Reputation: 251
I have simulated this algorithm http://forcefront.github.io/point-in-polygon/point-in-polygon.html.
But I think latitude and longitude are spheroidal coordinates.
Is that algorithm suitable for testing whether points are in a polygon on a map?
Upvotes: 1
Views: 670
Reputation: 1780
Here's a relatively simple system you can use if you have a map projection library, and if your polygon's points are quite close together (to minimise errors caused by projection of edges of your polygon, presumed to be great circles, to lines that are not great circles).
Project your polygon and your point using the Azimuthal Equidistant projection. Use the North Pole as the centre of the projection. If your point is the South Pole, use the South Pole as the centre of the projection. Alternatively, always use the point itself as the centre of projection.
Use a standard point-in-polygon routine to find out whether the projected point is in the projected polygon.
That's it!
This method correctly handles the discontinuity between 180 and -180 degrees of longitude, and the cases of a polygon that contains one or both poles.
If you don't have a map projection library, the formulae for the projection (using a spherical approximation to the earth's shape) are quite simple when the centre is a pole, and are explained in the Wikipedia article referred to.
Upvotes: 0
Reputation: 28767
It works in all cases, except when you
1) overlap the datum limit (limit where longitude jumps from 180 to -180) or when
2) overlap the poles.
So for 99.99% of all applications, just check that both conditions at geo data import and then use the linked algorithm.

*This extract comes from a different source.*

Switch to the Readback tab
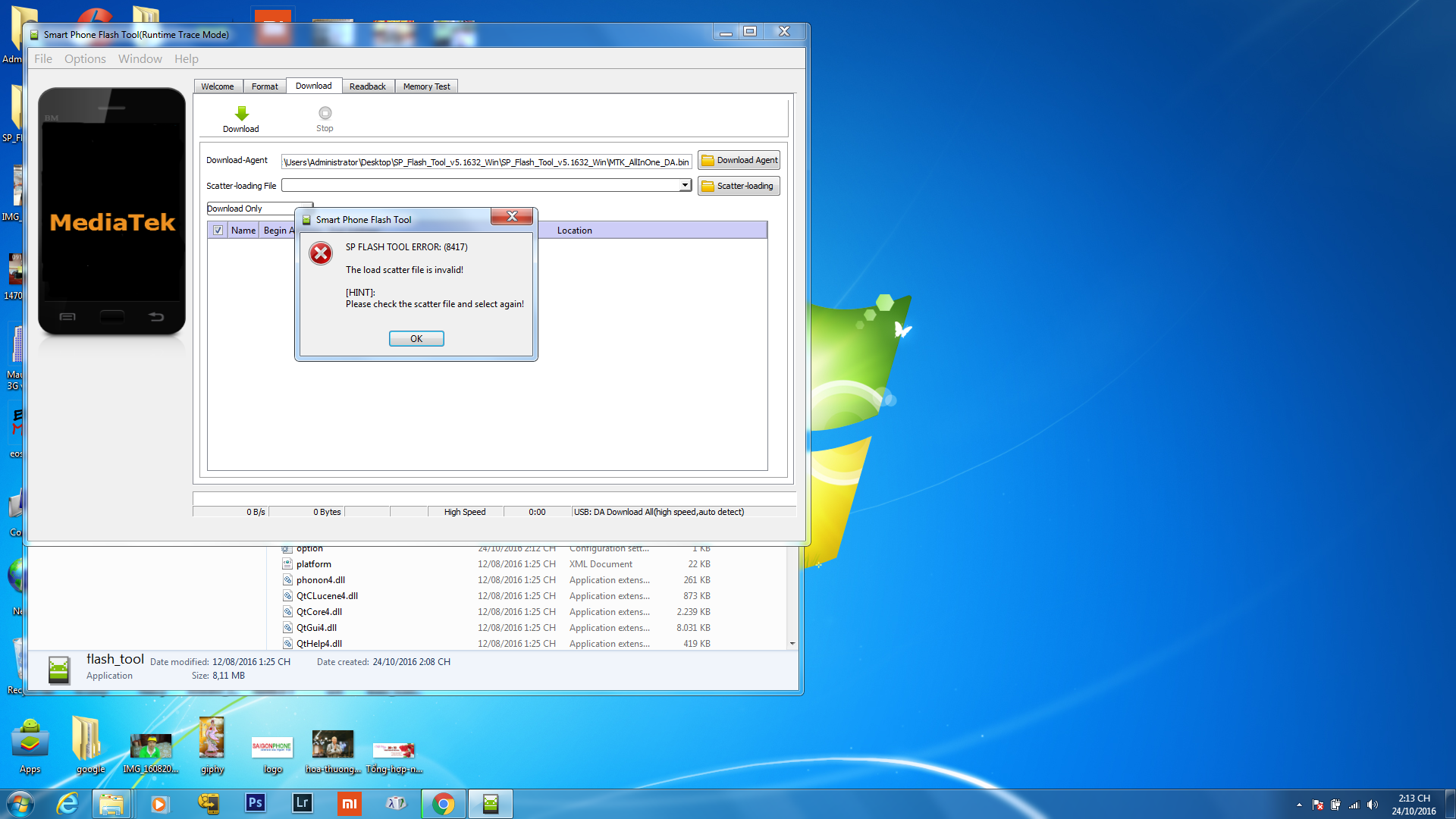Screen dimensions: 1456x819 [x=367, y=86]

Provide the info that polygons which do not meet these condition are ignored, and the datat provider has to split them before.
Upvotes: 0
Reputation: 12592
Mostly when you just have angles between -179 and 180 degree it should work. In case your angles is smaller or bigger then you need to convert it. You can use a conversion to world coordinate of every vertex and project it back to -179,180 degree. Here's how to compute a bounding box for example from New York in the U.S. to Bejing in China: Need to calculate latitude longitude from postal code database when location has multiple codes. Here is how you can normalize an angle Easy way to keeping angles between -179 and 180 degrees. You can also use leaflet JavaScript library with the wrap function.
Upvotes: 0
Reputation: 7405
A general-purpose point-in-polygon implementation would not account for the fact that you can wrap from a value like 179.999 degrees to -180 degrees, and we haven't been given sufficient information on the problem at hand. If your input is properly normalized (as in, it's placed in [-180, 180) for my case) and your polygons don't touch your map bounds, then you should have no problem.
When you look at an algorithm like this, the x and y coordinate systems are arbitrary; you could apply them to y and z, x and t, etc (though the x and t case doesn't necessary have any meaning that I can quickly think of).

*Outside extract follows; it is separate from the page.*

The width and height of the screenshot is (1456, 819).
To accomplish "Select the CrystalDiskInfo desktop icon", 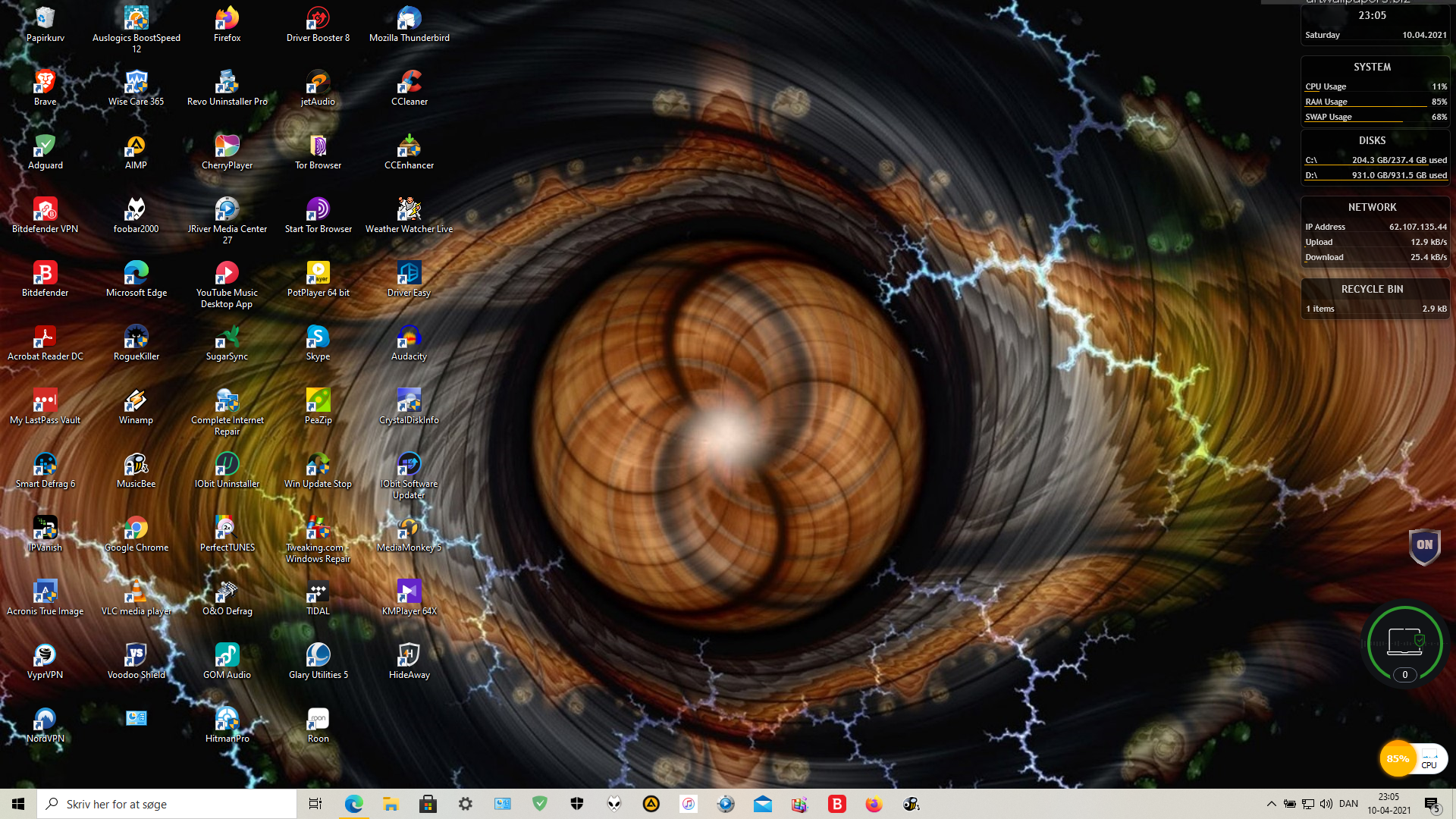I will [409, 401].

If I haven't been clear in my description: If I gave you a polygon circling the north pole, it would be ambiguous as to whether or not that polygon included the north pole, or whether it included everything but the north pole; that hasn't been clearly relayed to me.
Likewise, if you look at a latitude/longitude projection of a sphere, a polygon intersect with lat or long = 180, and a general purpose point in polygon would not handle that.

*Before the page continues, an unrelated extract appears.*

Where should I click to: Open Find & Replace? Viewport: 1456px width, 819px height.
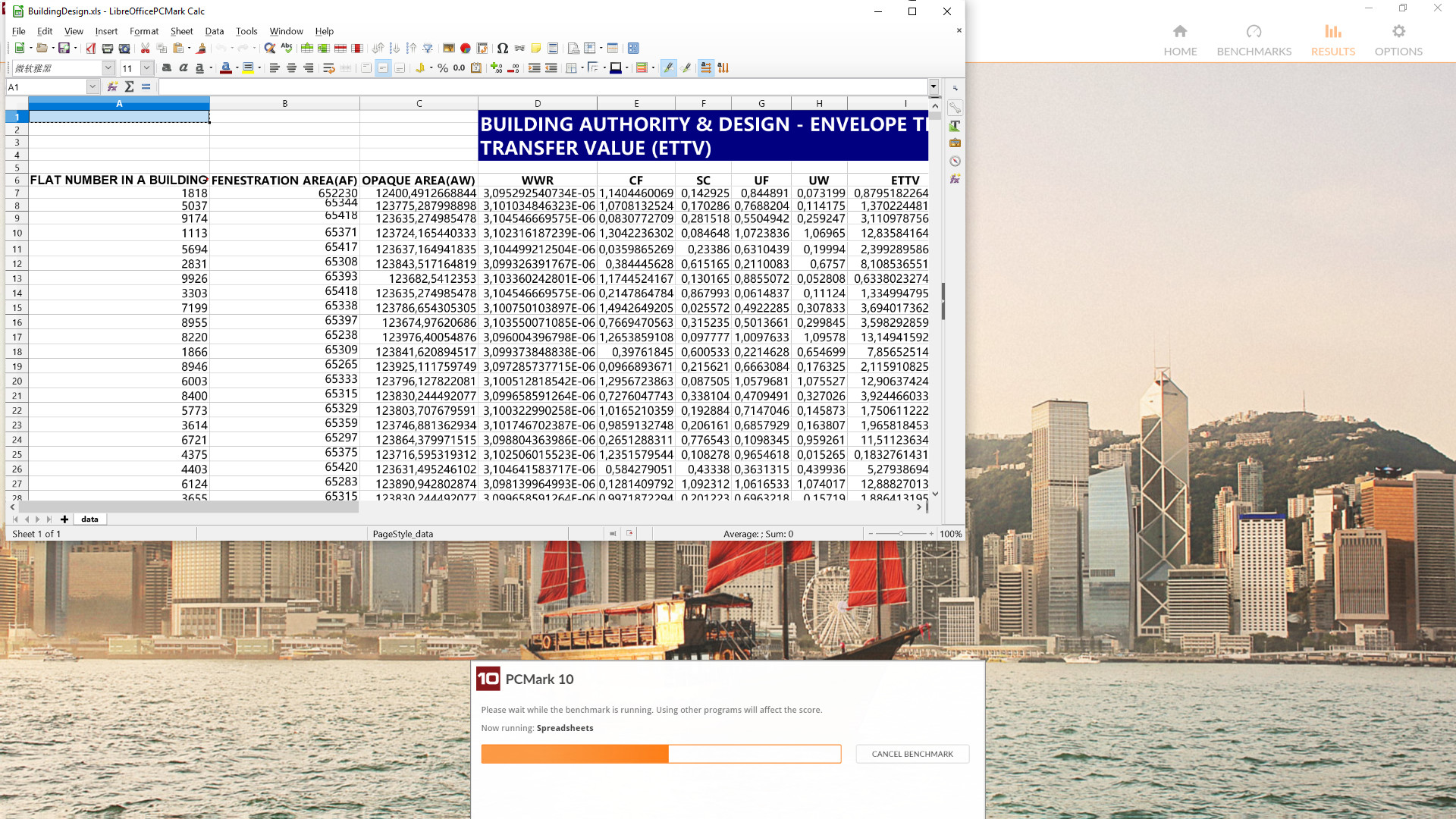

Take my picture of the world to make things more clear. I'm not sure how you would define a polygon to be the green region on the left vs the region between the two half-circles (crossing through us and China).
Off the top of my head, you could probably solve these problems by splitting the two circles into two different polygons and testing them independently. You could represent the top half-circle as is, or the negation of it through a polygon with its points AND the 4 corners of the entire map.
Alternatively, you could shift the coordinate system whenever you test against your polygon (so that it doesn't wrap and its points are all normalized) though that would fail to account for polygons that span your globe numerous times (normalization would break your polygon).